One year I finally got it together and invited three girlfriends to join me in a Pop-Up girl group. I’m not completely sure, but I think we were ‘The Rockettes’ as two of us had been rock climbing buddies and had a band with that name. That particular mate, Rosita, plays the guitar as well. She has an amazing voice and sings in a top Welsh choir. When she was a teenager, Brian Epstein wanted to represent her – yes that’s the same Brian Epstein who was the Beatles’ manager. But Rosita was at school and didn’t want to interrupt her A Levels studies which she loved. She turned him down.
I know what you’re thinking. Me too. But she’s had an interesting life all the same. Luckily for me Rosie’s also my sister’s sister-in-law, so we’re family as well as friends.

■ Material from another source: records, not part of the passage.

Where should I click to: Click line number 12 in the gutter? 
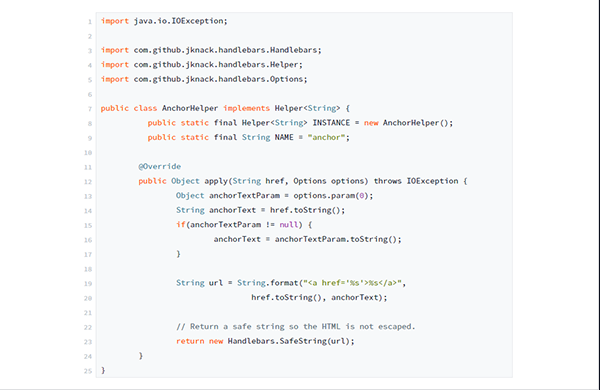point(88,181)
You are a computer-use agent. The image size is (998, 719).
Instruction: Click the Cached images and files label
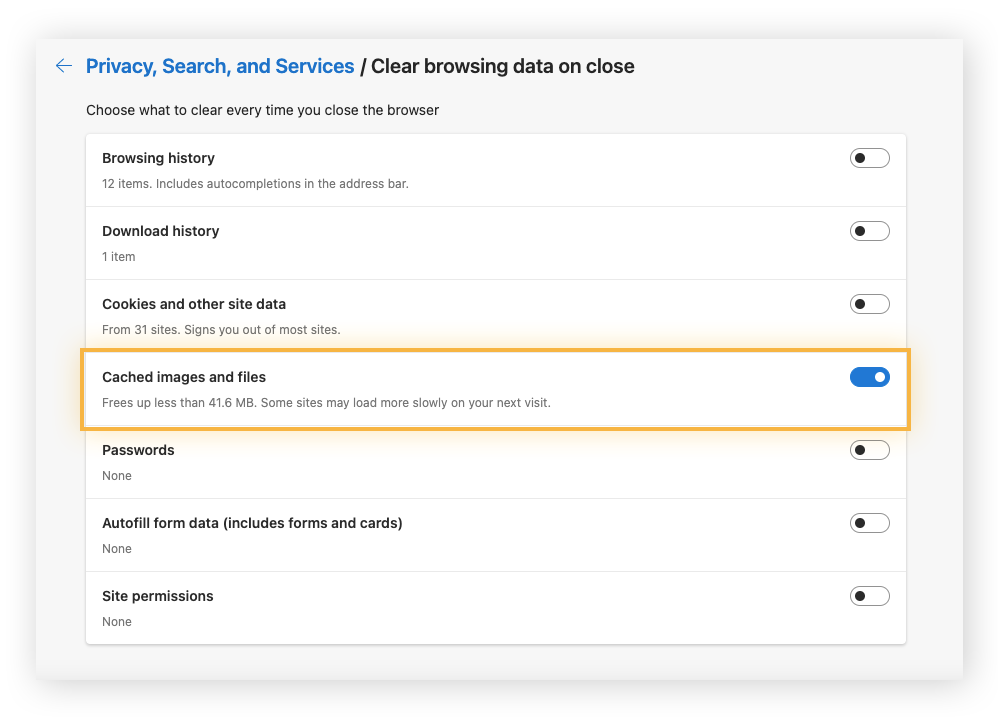pos(183,377)
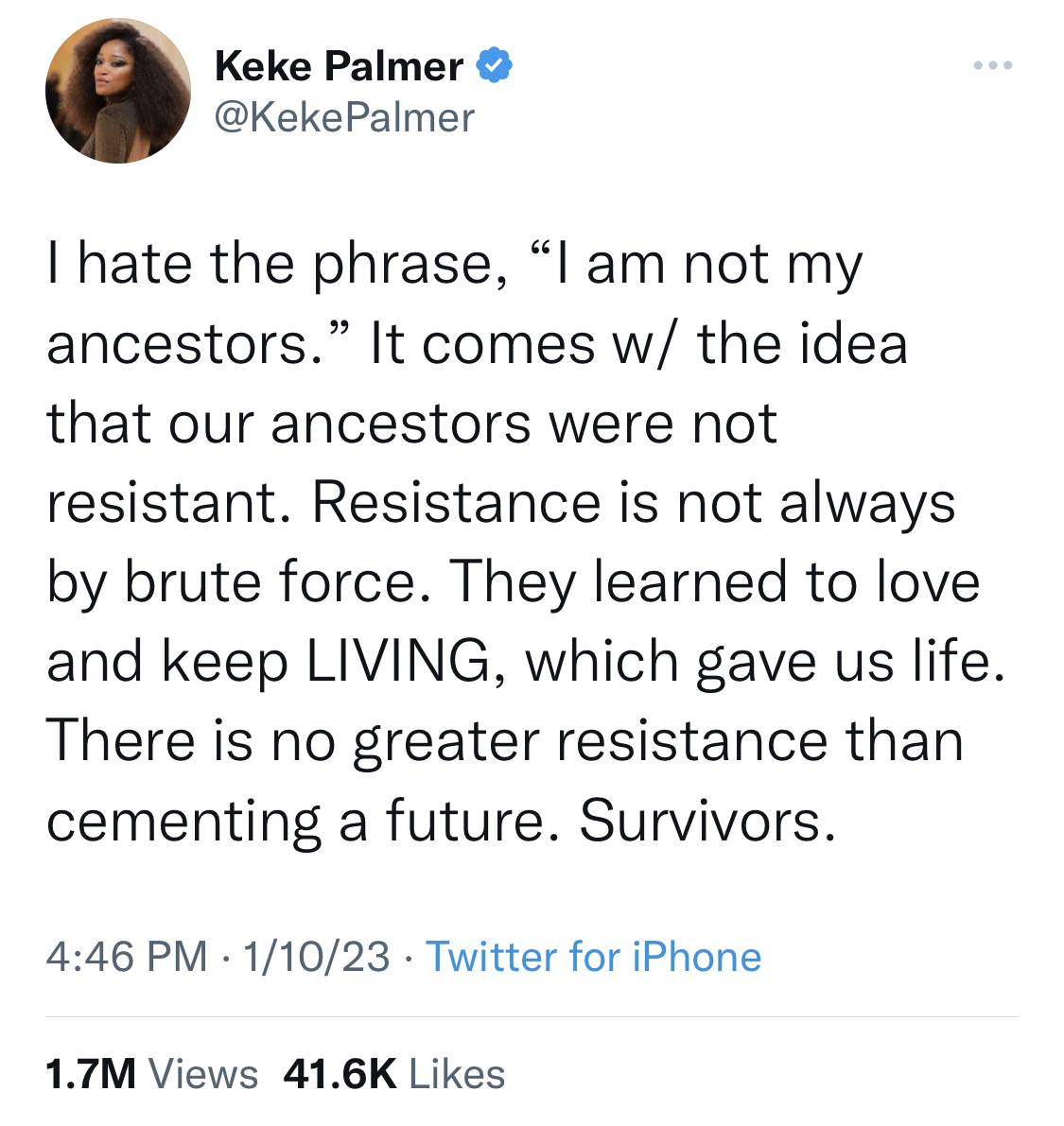
Task: Open the three-dot more options menu
Action: pos(993,65)
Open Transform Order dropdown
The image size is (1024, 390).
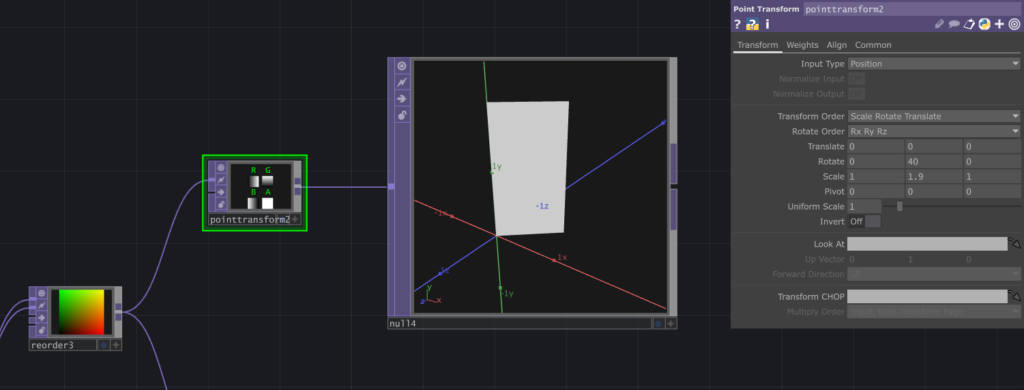(934, 116)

Another year, I set up a temporary art school at Crisis at Christmas for a week. About 30 guys came and sat at the trestle tables we set up. I wanted to create a piece of artwork by and for homeless people that would raise awareness and bring confidence and pride to those who made it.
The men designed their ideal images on hexagonal clay panels: a football team; a girlfriend; a favourite meal etc. which we then made into plaster casts. We’d begged and borrowed the materials from several art schools in London. Then we schlepped everything to the huge temporary shelter which was in the Olympia Exhibition Centre in London. A few months earlier, I’d met a man who drew a design that was going to incorporate these images into a 12ft bronze sculpture for Central London. Wimbledon school of Art said they would cast it for us. By the end of the week, the guys at the shelter felt good about their artwork and themselves. At least a couple of them were inspired to look for jobs based on their renewed self confidence. Their faces were brighter with hope as they walked off into their future.
If you’ve ever done this sort of volunteering I’d love to hear your stories.
So if you know or see a rough sleeper, please remember them especially when the weather’s cold outside. That includes the The Big Issue sellers too. My local one, Dan, says he prefers it if someone buys a copy (it’s a seriously good magazine with the hardest Sudoku puzzle ever), but a smile and chat go a long way. It’s a tedious and finger-numbing job on that pavement all week.
Me and the Mummies wish you a peaceful and happy holiday with those you love. May your children wake up on Christmas morning with smiles on their faces but, just in case, tie some Bubble Wrap® around the radiator pipe.
HAPPY CHRISTMAS and if I’m too knackered after shopping, wrapping and cooking to do another post this month, hope to see you next in 2017!
Oh, and the man who designed the 12ft bronze sculpture for me? Yes reader, I married him.